**Your objective**
Give back only the line containing "Viewport: 660px width, 371px height." and every line after it through the end of the data below, transcribed exactly.

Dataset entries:

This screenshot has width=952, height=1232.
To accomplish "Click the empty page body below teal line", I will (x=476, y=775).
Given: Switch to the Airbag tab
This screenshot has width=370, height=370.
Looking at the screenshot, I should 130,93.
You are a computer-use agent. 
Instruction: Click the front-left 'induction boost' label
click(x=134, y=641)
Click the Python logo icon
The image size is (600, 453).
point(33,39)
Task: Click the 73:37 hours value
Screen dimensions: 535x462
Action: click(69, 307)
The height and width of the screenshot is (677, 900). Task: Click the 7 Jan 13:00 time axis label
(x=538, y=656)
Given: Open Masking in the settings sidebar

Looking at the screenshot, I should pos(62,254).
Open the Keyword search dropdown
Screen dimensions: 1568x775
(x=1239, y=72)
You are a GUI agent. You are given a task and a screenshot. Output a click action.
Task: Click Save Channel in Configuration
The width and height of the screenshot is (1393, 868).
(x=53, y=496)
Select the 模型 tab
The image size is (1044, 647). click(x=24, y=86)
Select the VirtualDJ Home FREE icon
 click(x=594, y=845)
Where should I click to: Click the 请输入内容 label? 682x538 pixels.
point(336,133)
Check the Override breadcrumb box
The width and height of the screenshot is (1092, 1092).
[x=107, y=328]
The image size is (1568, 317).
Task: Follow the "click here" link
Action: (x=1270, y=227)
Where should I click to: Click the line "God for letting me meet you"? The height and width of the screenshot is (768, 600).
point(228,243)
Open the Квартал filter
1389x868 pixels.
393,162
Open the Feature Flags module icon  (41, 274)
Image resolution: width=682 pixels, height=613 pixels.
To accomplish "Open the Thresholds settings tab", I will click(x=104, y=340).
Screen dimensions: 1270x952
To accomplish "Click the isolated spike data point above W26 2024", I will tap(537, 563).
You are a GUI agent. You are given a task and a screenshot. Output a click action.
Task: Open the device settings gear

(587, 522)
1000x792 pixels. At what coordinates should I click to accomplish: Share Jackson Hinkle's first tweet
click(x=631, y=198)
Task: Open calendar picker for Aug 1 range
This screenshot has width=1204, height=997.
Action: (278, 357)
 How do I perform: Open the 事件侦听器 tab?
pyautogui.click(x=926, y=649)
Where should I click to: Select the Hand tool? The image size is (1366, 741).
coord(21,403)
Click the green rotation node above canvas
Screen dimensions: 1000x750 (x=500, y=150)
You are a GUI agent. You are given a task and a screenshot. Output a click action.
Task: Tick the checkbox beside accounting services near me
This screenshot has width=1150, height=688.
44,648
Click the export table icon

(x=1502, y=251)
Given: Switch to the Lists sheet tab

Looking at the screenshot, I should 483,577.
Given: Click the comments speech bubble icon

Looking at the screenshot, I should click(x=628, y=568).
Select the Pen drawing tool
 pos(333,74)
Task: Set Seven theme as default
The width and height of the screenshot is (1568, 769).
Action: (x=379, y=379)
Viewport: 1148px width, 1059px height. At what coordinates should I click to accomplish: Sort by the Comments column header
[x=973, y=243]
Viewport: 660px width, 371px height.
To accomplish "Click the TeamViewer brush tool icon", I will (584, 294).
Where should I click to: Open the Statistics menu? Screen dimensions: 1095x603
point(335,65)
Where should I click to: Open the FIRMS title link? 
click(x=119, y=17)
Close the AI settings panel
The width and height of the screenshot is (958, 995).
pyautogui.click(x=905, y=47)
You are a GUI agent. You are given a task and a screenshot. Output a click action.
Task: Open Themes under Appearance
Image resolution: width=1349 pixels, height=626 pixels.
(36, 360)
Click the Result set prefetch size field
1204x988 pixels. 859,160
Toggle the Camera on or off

**Task result**
Viewport: 660px width, 371px height.
To accomplish "Click the TeamViewer brush tool icon", I will (584, 294).
Where should I click to: Open the Statistics menu? Screen dimensions: 1095x603
point(335,65)
Where should I click to: Open the FIRMS title link? 
click(x=119, y=17)
Close the AI settings panel
The width and height of the screenshot is (958, 995).
pyautogui.click(x=905, y=47)
You are a GUI agent. You are given a task and a screenshot. Output a click action.
Task: Open Themes under Appearance
Image resolution: width=1349 pixels, height=626 pixels.
(36, 360)
Click the Result set prefetch size field
1204x988 pixels. 859,160
Toggle the Camera on or off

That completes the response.